I agree that militant CRNAs are horrific and terrible to work with. I stand my ground with them when needed and now that little subset don't want to work with me. Life goes on and my feelings aren't hurt. The remaining CRNAs , who want to do as little as possible and have me as their medically directing backup, continue working as before. If you are having issues with some CRNAs that make your life difficult, refuse to work with them. Can't or won't be accommodated? Then quit and go elsewhere. But don't pretend that you are backed into a corner and have no options. That's disingenuous.
 
If you are having issues with some CRNAs that make your life difficult, refuse to work with them. Can't or won't be accommodated? Then quit and go elsewhere. But don't pretend that you are backed into a corner and have no options. That's disingenuous.

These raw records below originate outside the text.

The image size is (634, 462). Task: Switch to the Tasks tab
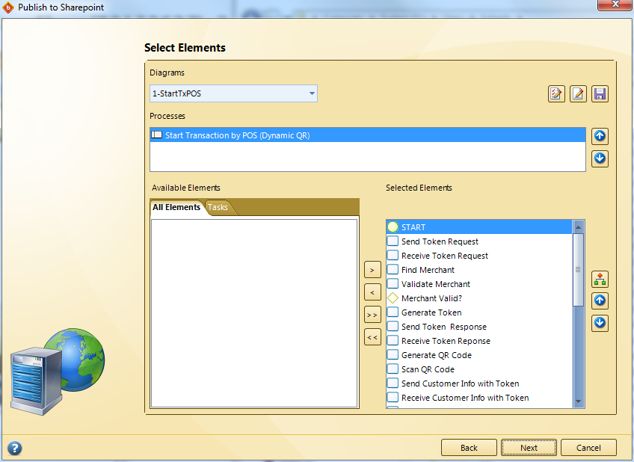pos(218,207)
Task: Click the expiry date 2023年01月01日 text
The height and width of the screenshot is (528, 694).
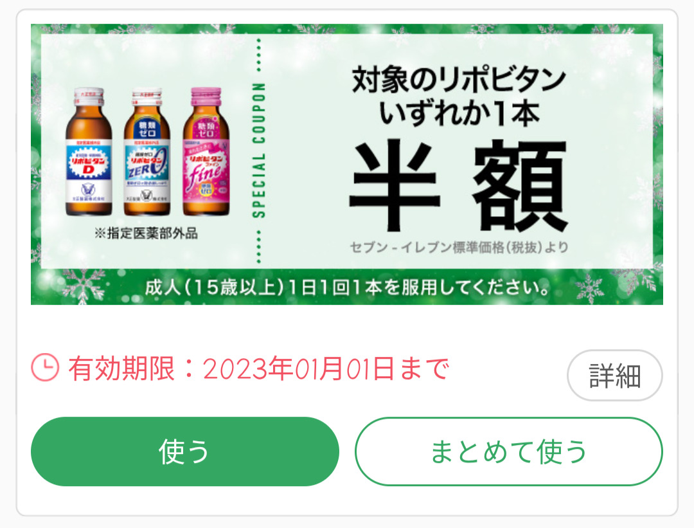Action: [x=298, y=368]
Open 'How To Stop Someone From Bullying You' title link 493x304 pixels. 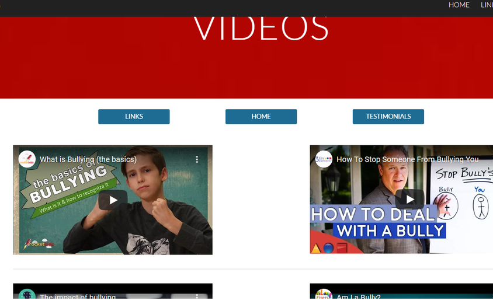click(x=407, y=159)
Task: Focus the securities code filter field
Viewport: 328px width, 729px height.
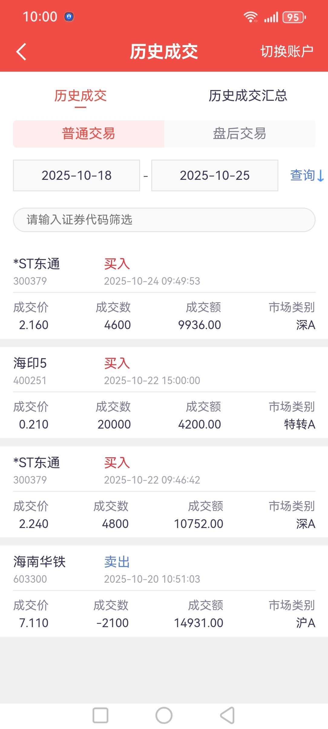Action: click(x=164, y=220)
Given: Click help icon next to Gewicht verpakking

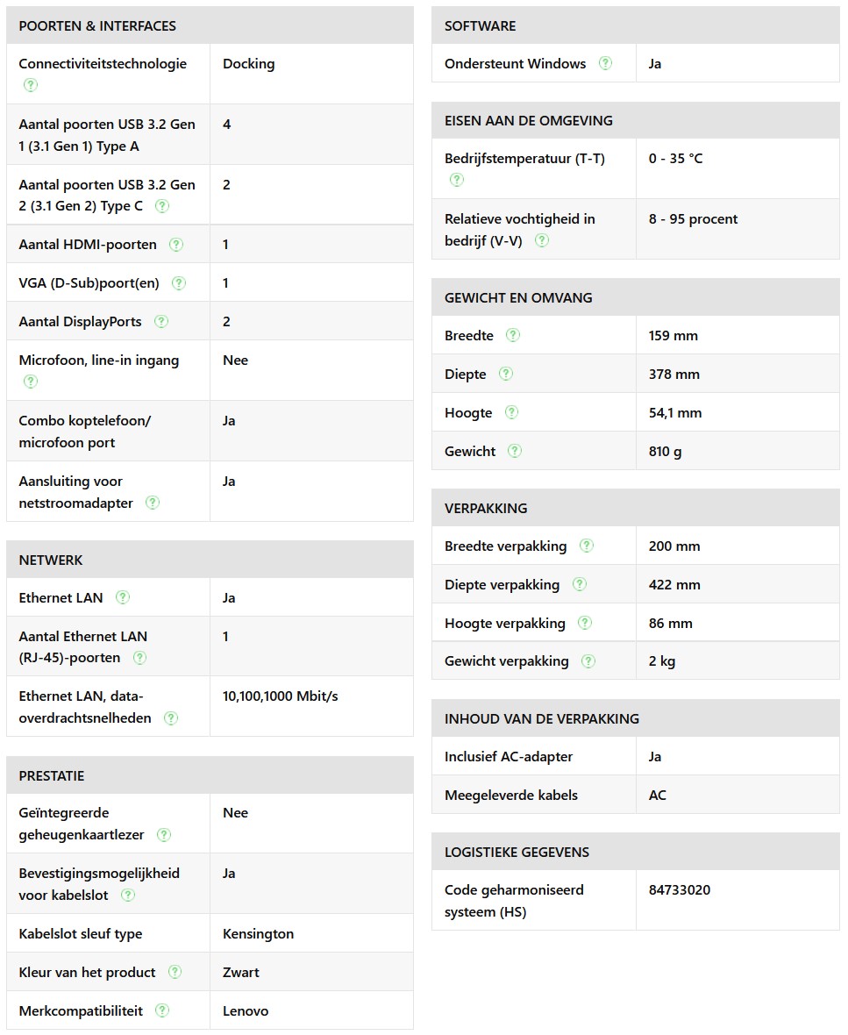Looking at the screenshot, I should coord(588,661).
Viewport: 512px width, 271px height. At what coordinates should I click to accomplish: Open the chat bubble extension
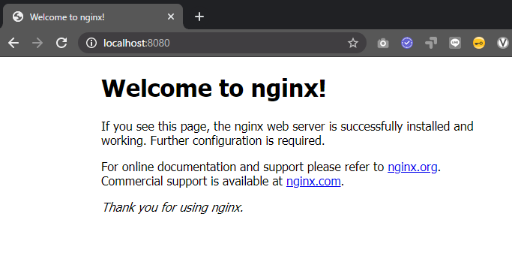455,43
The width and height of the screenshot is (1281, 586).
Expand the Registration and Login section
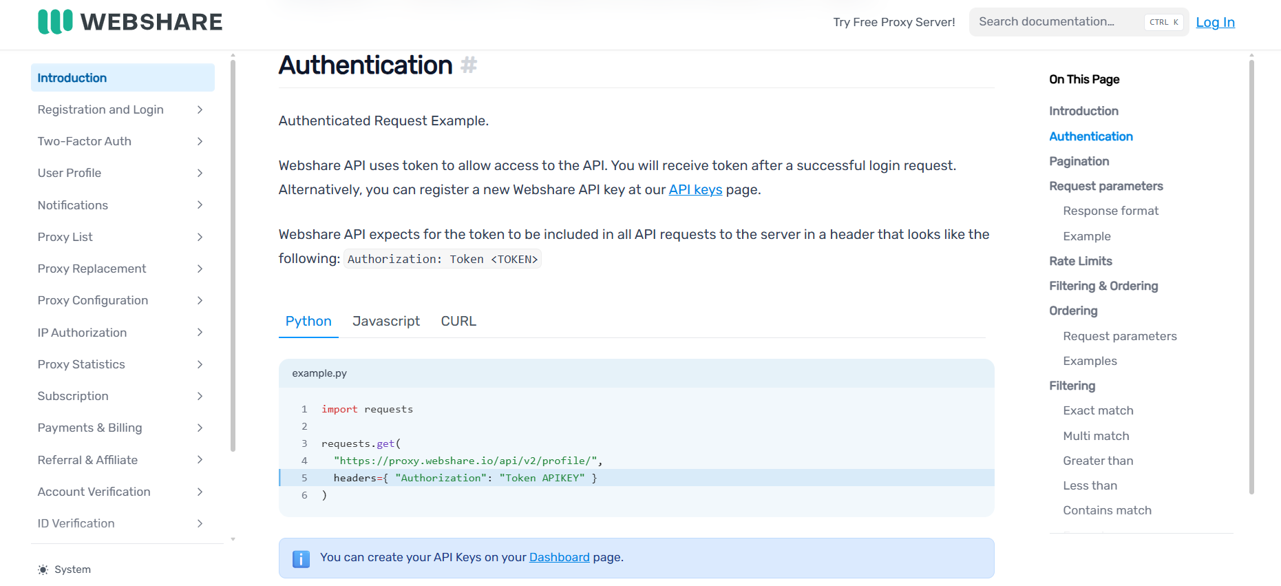(x=200, y=109)
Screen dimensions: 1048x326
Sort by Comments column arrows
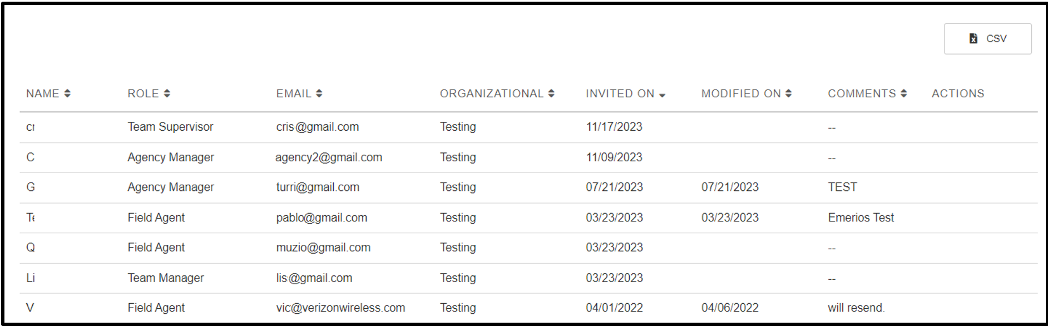click(x=904, y=93)
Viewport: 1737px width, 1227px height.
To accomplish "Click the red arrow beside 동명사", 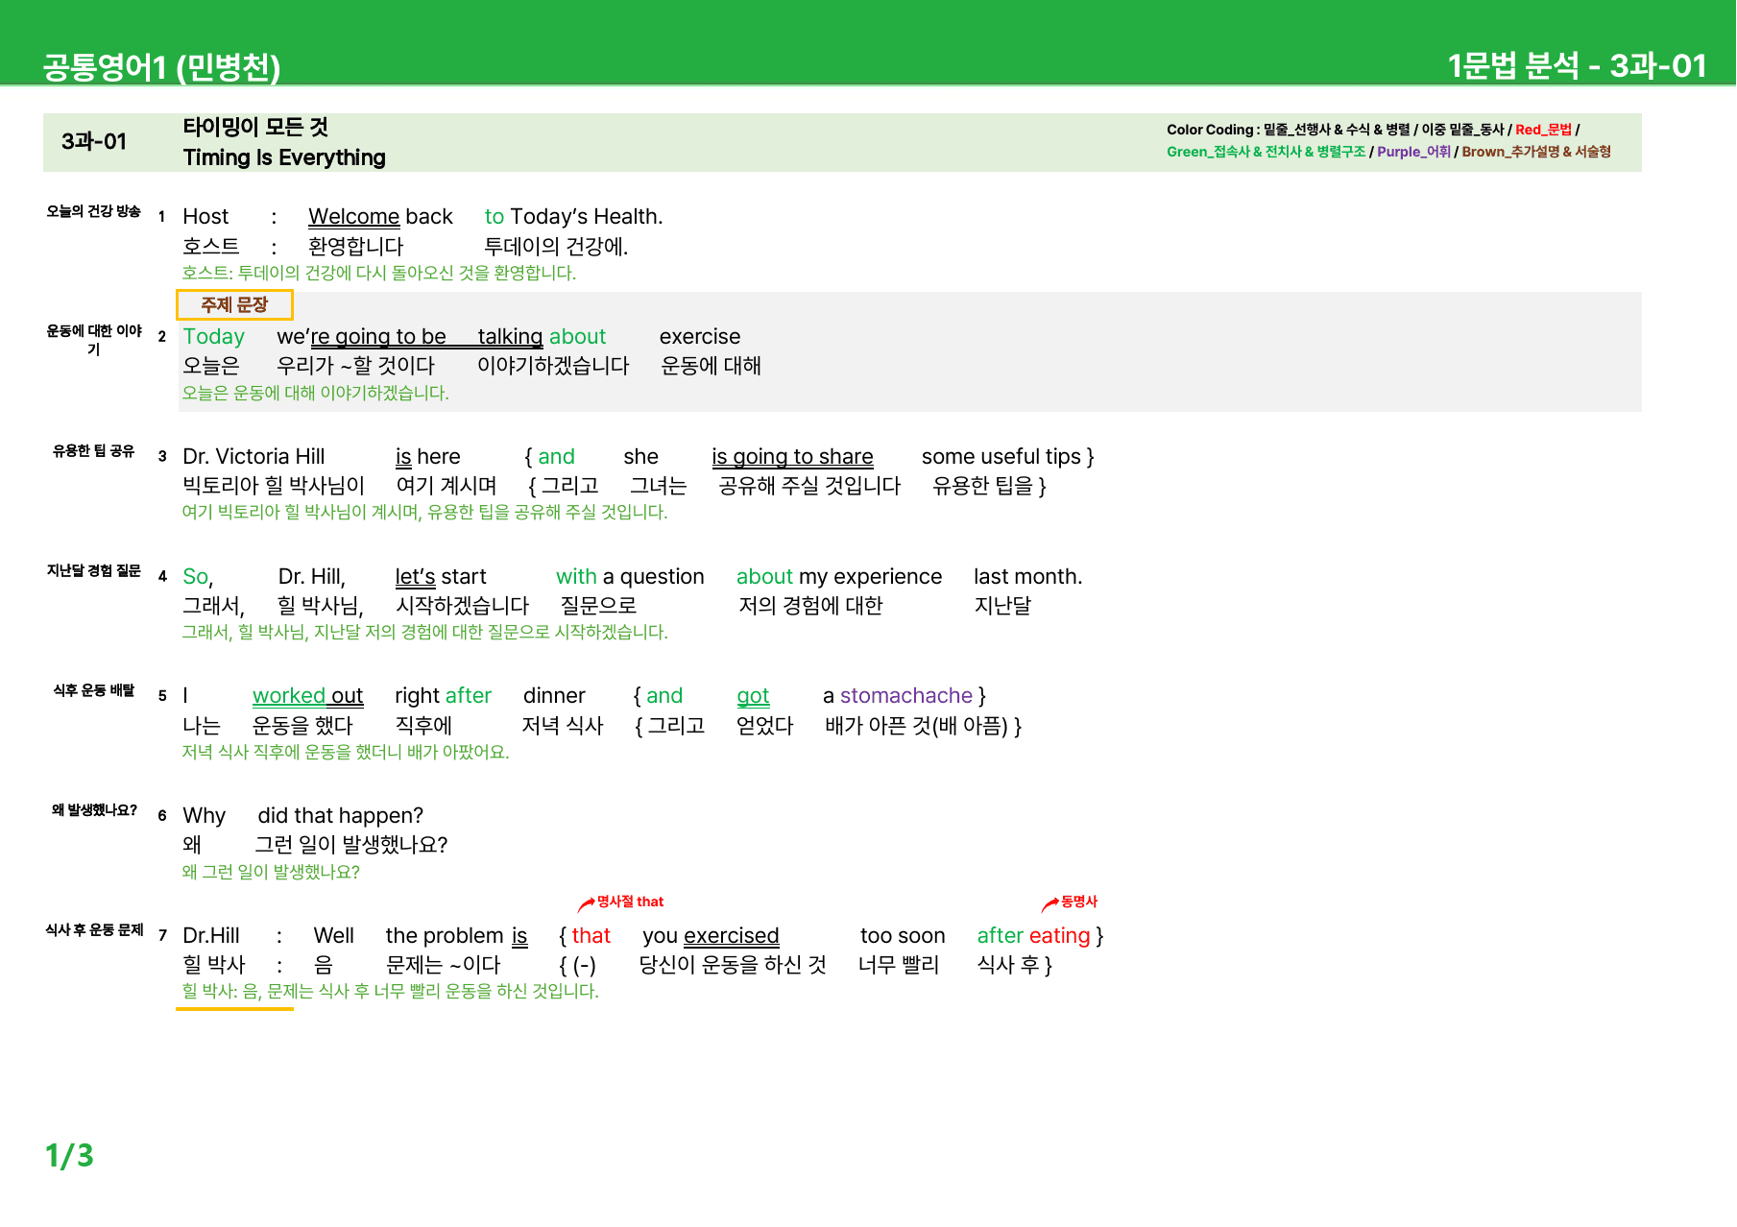I will point(1050,903).
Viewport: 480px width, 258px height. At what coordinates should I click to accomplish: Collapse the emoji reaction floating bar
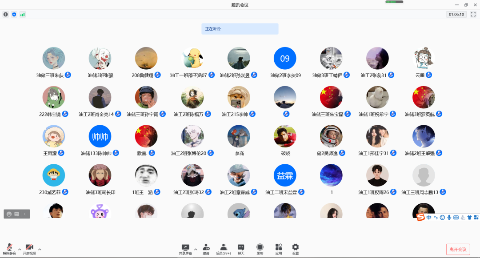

The problem with that is, then it becomes YOU complaining and YOU will be removed. I've seen it happen. BUt I agree it is an awful, awful situation. FUBARd. Again, medically directing CRNAs in this political climate does not have a future. EIther we train 5x more anesthesiologists and go back doing SOLO anesthesia or we train the AAs/PAs to become our anesthetists where we are in charge of their training.
 
The problem with that is, then it becomes YOU complaining and YOU will be removed. I've seen it happen. BUt I agree it is an awful, awful situation. FUBARd. Again, medically directing CRNAs in this political climate does not have a future. EIther we train 5x more anesthesiologists and go back doing SOLO anesthesia or we train the AAs/PAs to become our anesthetists where we are in charge of their training.
Right, but what they’re saying is if you DO get removed there are plenty of other jobs with less toxic environments and being removed from a toxic work environment is not a terrible thing in this job market. Obviously people have ties to specific areas etc. but it is true it’s not like there aren’t practices hiring all over the place.
 
Right, but what they’re saying is if you DO get removed there are plenty of other jobs with less toxic environments and being removed from a toxic work environment is not a terrible thing in this job market. Obviously people have ties to specific areas etc. but it is true it’s not like there aren’t practices hiring all over the place.
I get it, but its always more ideal (for your sanity) if you are not removed etc.